_Text passage_.
------------------------------------------------------------------------

In the slow model (Animation 5), we observe crustal deformation processes that resemble a sluggish version of the base model. The first melt is generated at 19.35 m.y. and at pressures identical to those of the base model (2.6 GPa). As expected for asthenosphere with higher diffusive heat lost, this initial melt is produced within asthenosphere that is furthest from the laterally adjacent cooler lithosphere. Asthenosphere proximal to the lithosphere is not induced to melt until lower pressures are reached. Magmatic emplacement is estimated to begin at 20.70 m.y. Continental breakup occurs much later, at 28.0 m.y. (Fig. 7). The 7.3 m.y. between first magmatic emplacement and continental breakup is the longest time delay of all model runs. Results from this slow model indicate that lower rates of continental extension tend to favor formation of volcanic margins. We estimate the conjugate width of this volcanic domain to be 18.25 km with intruded thicknesses of up to 10.0 km. Both the fast and slow models highlight the strain-rate dependence of the lower crust and its influence on the timing of continental breakup. Both models predict a formation of a volcanic passive margin, suggesting that extension rate alone does independently or fully control margin morphology. However, similar to mantle potential temperature, extension rates clearly demonstrate an important influence on the overall margin magmatic character, with higher rates of extension favoring a narrower intruded volcanic domain and lower values of intrusive thicknesses.
Lithosphere Geotherm
To evaluate the manner in which lithosphere thermal structure influences margin morphology, we conduct and compare two experimental runs using a warmer elevated (surface heat flow of 55 mW/m2) and a colder depressed (surface heat flow 40 mW/m2) geotherm. In the elevated model (Animation 6), initial crustal deformation proceeds in a manner that strongly mimics the base model. Melt production in the elevated model begins at 10.10 m.y. (Fig. 8), slightly earlier than in the base model but at identical pressures (2.6 GPa). Magmatic emplacement is estimated to first occur at 11.20 m.y. Continental breakup occurs later at 16.20 m.y. (Fig. 8). The 5.00 m.y. between first magmatic emplacement and continental breakup is the third longest of all models, and suggests that an elevated lithosphere geotherm would result in a volcanic passive margin. The protracted time between first magmatic emplacement and continental breakup is likely a result of warmer, ductile lower crust accommodating the final stages of crustal thinning over a lengthier period. For the elevated geotherm model, we estimate a volcanic domain of 25.0 km in width, with intrusive thicknesses up 10.9 km, for each conjugate margin.

------------------------------------------------------------------------

_Provided data_.
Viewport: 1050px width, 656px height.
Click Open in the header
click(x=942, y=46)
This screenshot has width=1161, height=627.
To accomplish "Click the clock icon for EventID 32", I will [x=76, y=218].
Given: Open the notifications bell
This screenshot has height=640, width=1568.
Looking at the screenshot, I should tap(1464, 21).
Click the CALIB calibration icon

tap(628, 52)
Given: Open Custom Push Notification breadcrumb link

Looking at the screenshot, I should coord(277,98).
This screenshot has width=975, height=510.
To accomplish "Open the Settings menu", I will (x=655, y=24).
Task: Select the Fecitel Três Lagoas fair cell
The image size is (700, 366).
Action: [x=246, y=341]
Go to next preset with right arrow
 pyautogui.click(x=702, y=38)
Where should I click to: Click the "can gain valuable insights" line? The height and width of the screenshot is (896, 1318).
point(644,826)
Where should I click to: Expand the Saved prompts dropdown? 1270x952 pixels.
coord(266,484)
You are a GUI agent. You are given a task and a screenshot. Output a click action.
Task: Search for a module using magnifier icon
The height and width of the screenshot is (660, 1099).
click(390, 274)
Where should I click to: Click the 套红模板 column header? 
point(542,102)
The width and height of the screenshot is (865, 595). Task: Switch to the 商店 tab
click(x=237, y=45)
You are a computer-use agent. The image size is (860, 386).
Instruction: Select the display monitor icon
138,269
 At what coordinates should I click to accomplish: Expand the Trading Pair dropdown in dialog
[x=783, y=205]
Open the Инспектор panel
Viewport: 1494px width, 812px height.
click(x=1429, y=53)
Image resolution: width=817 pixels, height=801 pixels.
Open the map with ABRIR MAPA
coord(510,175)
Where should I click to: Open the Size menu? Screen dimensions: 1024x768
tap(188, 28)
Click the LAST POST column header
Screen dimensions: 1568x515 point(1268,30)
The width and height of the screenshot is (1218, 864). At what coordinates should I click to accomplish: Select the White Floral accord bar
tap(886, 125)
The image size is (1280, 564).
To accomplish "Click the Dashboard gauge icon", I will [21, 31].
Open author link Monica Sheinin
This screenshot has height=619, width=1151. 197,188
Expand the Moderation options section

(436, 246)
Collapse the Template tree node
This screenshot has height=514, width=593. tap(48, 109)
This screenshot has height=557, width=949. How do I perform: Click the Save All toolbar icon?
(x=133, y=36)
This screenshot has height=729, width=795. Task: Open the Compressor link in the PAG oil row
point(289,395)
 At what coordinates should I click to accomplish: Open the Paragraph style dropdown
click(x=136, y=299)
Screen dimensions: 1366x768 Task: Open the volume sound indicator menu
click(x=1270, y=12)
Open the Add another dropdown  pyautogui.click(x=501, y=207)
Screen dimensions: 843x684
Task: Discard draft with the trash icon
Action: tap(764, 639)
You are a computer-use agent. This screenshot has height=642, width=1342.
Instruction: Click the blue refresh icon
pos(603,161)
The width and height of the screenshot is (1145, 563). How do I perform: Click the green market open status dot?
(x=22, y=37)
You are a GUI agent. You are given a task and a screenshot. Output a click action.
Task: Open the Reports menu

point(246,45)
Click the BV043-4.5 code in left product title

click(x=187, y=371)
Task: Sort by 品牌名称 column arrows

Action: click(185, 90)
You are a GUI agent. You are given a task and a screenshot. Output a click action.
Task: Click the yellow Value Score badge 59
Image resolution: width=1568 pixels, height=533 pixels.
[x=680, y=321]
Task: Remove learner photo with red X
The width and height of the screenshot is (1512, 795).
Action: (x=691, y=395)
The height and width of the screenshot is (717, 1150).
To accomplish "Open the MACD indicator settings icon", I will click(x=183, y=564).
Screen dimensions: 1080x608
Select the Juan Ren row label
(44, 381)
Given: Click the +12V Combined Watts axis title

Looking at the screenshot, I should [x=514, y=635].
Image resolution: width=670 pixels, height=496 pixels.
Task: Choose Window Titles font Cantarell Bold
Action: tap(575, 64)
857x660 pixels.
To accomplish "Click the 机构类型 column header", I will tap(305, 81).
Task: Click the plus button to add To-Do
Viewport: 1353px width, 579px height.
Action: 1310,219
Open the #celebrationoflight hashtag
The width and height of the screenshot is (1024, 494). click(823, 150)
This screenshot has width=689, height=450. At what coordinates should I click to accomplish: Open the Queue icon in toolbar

------------------------------------------------------------------------

_Exercise instructions_.
**1)** From the rifted-margin modeling text, list every model age in m.y. that marks an event rather than an interval, and give the model and event for each.
**2)** Continue the rifted-margin modeling text, starting after its last sentence about the elevated geotherm model.
The lines are separate material with no connection to the modeling text above.

_Answers to the exercise_.
**1)**
- 19.35 m.y.: slow model, first melt generated
- 20.70 m.y.: slow model, magmatic emplacement begins
- 28.0 m.y.: slow model, continental breakup
- 10.10 m.y.: elevated geotherm model, melt production begins
- 11.20 m.y.: elevated geotherm model, first magmatic emplacement
- 16.20 m.y.: elevated geotherm model, continental breakup

**2)**
The colder, depressed geotherm model (Animation 7) demonstrates a style of crustal faulting distinct from that of the base and elevated models. Extension is accommodated on deeply penetrating faults that bound the H-block and couple the crust and mantle. At 5.00 m.y., following significant H-block subsidence, a pair of initially shallow faults begin to form and localize deformation within the block. By 8.00 m.y., these faults appear to have coupled to the upper mantle, and a new, antithetic, upper-crust fault is formed. Crustal thinning then progresses rapidly and reaches continental breakup by 10.70 m.y. (Fig. 9), the third fastest breakup of all model runs. Melt does not start being produced until 12.95 m.y. with magmatic emplacement estimated to first occur at 13.50 m.y. (Fig. 9). Seafloor-spreading levels of melt production are delayed until 15.25 m.y. The timing of the all magmatic processes, including the first melting, magmatic emplacement, and establishment of seafloor spreading, are delayed in the depressed model relative to the base model. This delay in melt production likely result from the deeper LAB of the cold model, which forces the asthenosphere to upwell over a larger distance to intersect the solidus. Numerical model results indicate that during the 2.8 m.y. between continental breakup and first magmatic emplacement, extension is accommodated through exhumation of lithospheric mantle. Therefore, depressed lithosphere geotherm conditions appear to favor the formation of passive margins with magma-poor morphology. We estimate that the exhumed mantle domain would be 14.0 km in width for each of the conjugate margins produced by the depressed geotherm model. Melt thickness estimates (Fig. 9) suggest the development of a 22.75-km-wide proto-oceanic domain outboard of each of these exhumed mantle domains. Given that elevated and depressed geotherms demonstrate a clear ability to influence and generate end-member morphologies, we interpret the lithospheric geotherm to be a significant control on passive continental extension.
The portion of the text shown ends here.